Not unlike the Israelites of Jeremiah’s day, we live in a world filled with hatred of all sorts, a world divided by class, race, gender, nationalism, and in many other ways. There are finally only two ways that hatred can be defeated. For centuries, we humans have chosen the least successful of those ways, namely violence. Humans have long met violence with more violence, and the result has been still more violence, made far more deadly by weapons of horror, hatched from the brains of talented technicians whose ingenuity has far outstripped their morality. Once again in 2019 we stand at the brink of self-annihilation, with numerous nuclear warheads aimed at one another’s cities and peoples. If we do not burn ourselves in our rising temperatures, or drown ourselves in our rising seas, we may just incinerate ourselves in our mushroom clouds. Violence, however it is wielded or by whom, is simply not the solution.

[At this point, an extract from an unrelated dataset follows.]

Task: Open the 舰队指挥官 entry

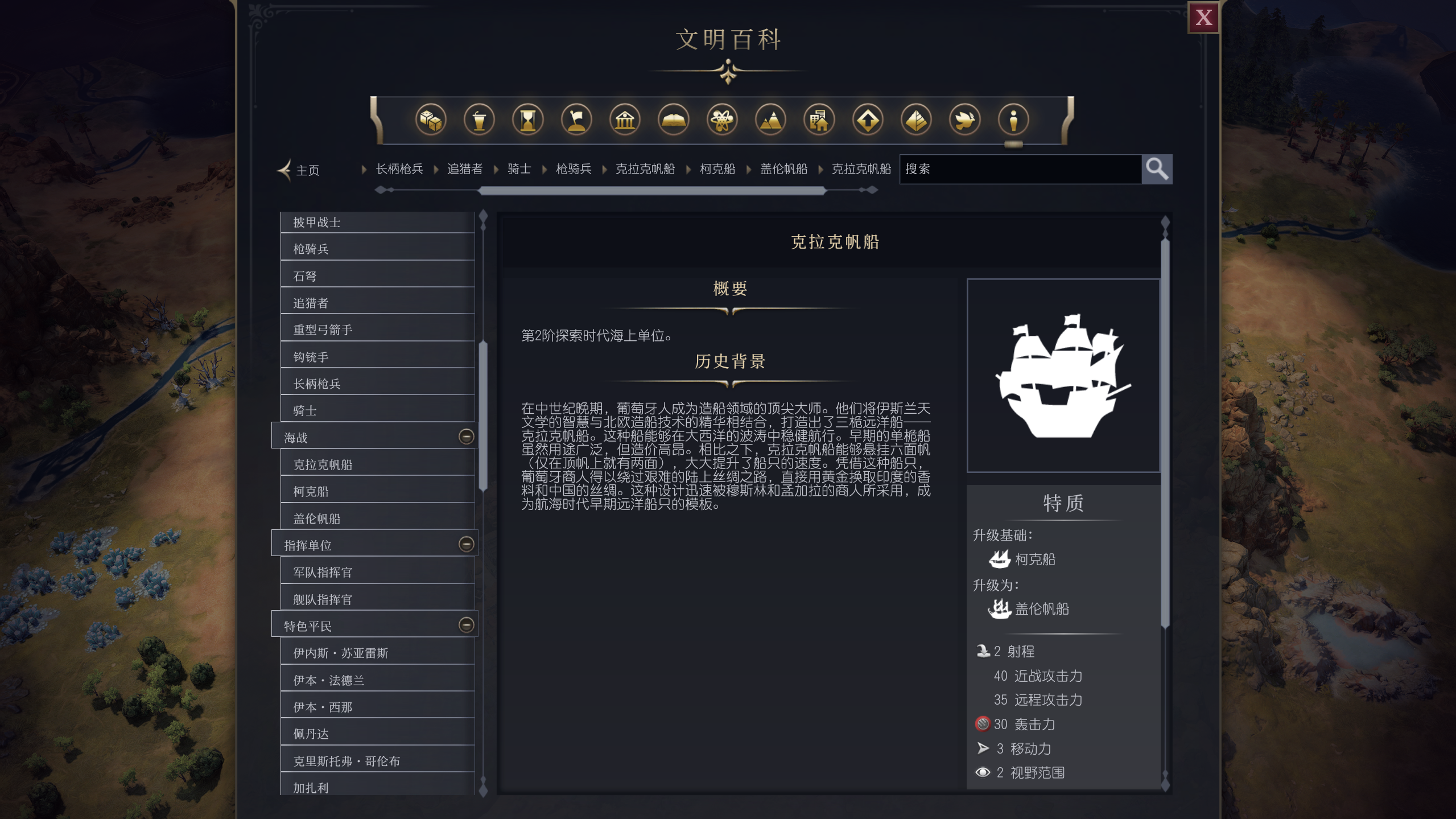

The only sure cure for violence is a steady and persistent love. Love remains the most potent force in this and any other universe; it has been given to us by the God who made us all as the way to live together in justice and peace. When Jeremiah bids the Judean remnant to pray for the shalom of Babylon, he is saying that only the love of Babylon will lead to the shalom of the exiles within it. Bellicosity, fueled by hatred and nationalism, can never lead to anything but more hatred and violence. Whatever else John 3:16 means for us Christians, its claim that “God sent Jesus to make us all whole again” (usual reading to “save” us) suggests that love is the answer to our brokenness and divisions. And love means praying for enemies and persecutors, conquerors and bullies. With Jeremiah, I suggest that we all pray especially for those we find dangerous, obtuse, detestable, horrifying, and appalling. I try to do that each day, however hard I find that to be. After all, I can only include those whom I know to be children of God, and unless I seek their welfare, I can never see them as such children. Odd old Jeremiah had this right; pray for the shalom of Babylon. And so I will try to do.